Beginning next week, readers of the Baptist Message will find ScriptureCrypto in the place of Bibliocipher, which had been a weekly feature of the newspaper.
Beginning next week, readers of the Baptist Message
will find ScriptureCrypto in the place of Bibliocipher, which had been
a weekly feature of the newspaper.
Created by Cheryl Vaughn, circulation manager for
the Baptist New Mexican, ScriptureCrypto, like Bibliocipher, offers
readers an opportunity to exercise their knowledge of the Bible through
the use of cryptography.
Bibliocipher was provided free of charge to the
Baptist Message, and other state Baptist papers, by Charles Marx of
Hattiesburg, Miss., who died Feb. 29, 2004. Since his final illness and
death, the newspaper had continued publishing his puzzles in the
Baptist Message until two weeks ago, when the supply on hand was
exhausted.
According to the Baptist New Mexican, Marx provided
the inspiration for ScriptureCrypto. That also has been communicated
with his widow, Ernestine, who expressed her pleasure that his legacy
would continue through a similar puzzle with a different name.
Marx, a Mississippi Baptist who held doctorates in
both law and political science, served as a college professor, as
Mississippi Gov. Bill Allain’s chief of staff and as chairman of the
Mississippi Tax Commission. He developed an interest in cryptography as
a young man, during his years in the military.
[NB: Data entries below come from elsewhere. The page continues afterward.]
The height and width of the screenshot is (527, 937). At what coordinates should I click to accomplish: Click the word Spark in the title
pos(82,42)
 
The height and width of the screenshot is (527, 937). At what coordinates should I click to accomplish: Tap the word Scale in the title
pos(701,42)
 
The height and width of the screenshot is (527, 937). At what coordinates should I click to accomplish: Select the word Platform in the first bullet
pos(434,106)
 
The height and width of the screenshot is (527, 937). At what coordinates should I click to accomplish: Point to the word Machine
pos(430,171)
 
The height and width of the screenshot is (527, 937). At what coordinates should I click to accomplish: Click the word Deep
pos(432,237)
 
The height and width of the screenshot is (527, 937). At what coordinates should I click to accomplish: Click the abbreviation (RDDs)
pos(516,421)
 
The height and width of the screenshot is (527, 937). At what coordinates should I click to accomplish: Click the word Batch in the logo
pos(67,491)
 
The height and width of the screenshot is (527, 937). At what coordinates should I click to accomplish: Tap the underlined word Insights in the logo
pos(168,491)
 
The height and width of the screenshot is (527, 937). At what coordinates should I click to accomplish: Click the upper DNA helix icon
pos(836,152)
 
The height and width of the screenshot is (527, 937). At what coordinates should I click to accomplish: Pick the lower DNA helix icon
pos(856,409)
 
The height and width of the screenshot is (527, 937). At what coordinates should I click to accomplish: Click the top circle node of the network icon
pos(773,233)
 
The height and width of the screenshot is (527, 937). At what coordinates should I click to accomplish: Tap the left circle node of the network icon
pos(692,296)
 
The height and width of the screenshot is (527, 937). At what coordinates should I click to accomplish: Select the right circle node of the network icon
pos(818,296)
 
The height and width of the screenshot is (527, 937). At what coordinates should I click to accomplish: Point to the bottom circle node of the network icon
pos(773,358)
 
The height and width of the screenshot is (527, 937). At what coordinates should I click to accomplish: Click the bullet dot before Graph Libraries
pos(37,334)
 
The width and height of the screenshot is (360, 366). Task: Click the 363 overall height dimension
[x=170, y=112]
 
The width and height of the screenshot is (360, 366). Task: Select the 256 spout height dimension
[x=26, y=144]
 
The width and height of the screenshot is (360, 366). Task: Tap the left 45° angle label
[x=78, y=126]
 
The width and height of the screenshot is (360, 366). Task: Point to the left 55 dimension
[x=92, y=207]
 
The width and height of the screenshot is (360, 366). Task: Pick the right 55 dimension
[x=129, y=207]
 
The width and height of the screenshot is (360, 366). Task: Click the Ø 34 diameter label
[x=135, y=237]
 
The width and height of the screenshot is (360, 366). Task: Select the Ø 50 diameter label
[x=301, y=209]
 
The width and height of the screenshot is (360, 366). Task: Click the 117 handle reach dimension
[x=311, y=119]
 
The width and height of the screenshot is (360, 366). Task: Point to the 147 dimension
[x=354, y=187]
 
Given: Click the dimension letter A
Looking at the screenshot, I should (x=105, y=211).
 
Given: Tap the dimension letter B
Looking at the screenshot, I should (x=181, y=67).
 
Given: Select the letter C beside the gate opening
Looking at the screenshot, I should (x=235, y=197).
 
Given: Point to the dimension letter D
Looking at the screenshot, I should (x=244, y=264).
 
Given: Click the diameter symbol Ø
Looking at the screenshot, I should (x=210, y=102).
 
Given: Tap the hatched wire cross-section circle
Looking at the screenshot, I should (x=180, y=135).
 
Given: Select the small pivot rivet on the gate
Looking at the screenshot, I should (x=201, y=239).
His brother, Harold, told the Baptist Message in a
July 18, 2002, article that though he never heard his brother say he
considered the Bibliociphers a calling from God, he did know that “at
one time, he told me it was something he could do that the Lord gave
him to do. …
“He felt like the Bibliociphers would get people who
like crossword puzzles to work the puzzles and read the Bible more.”
(The Baptist New Mexican contributed to this report).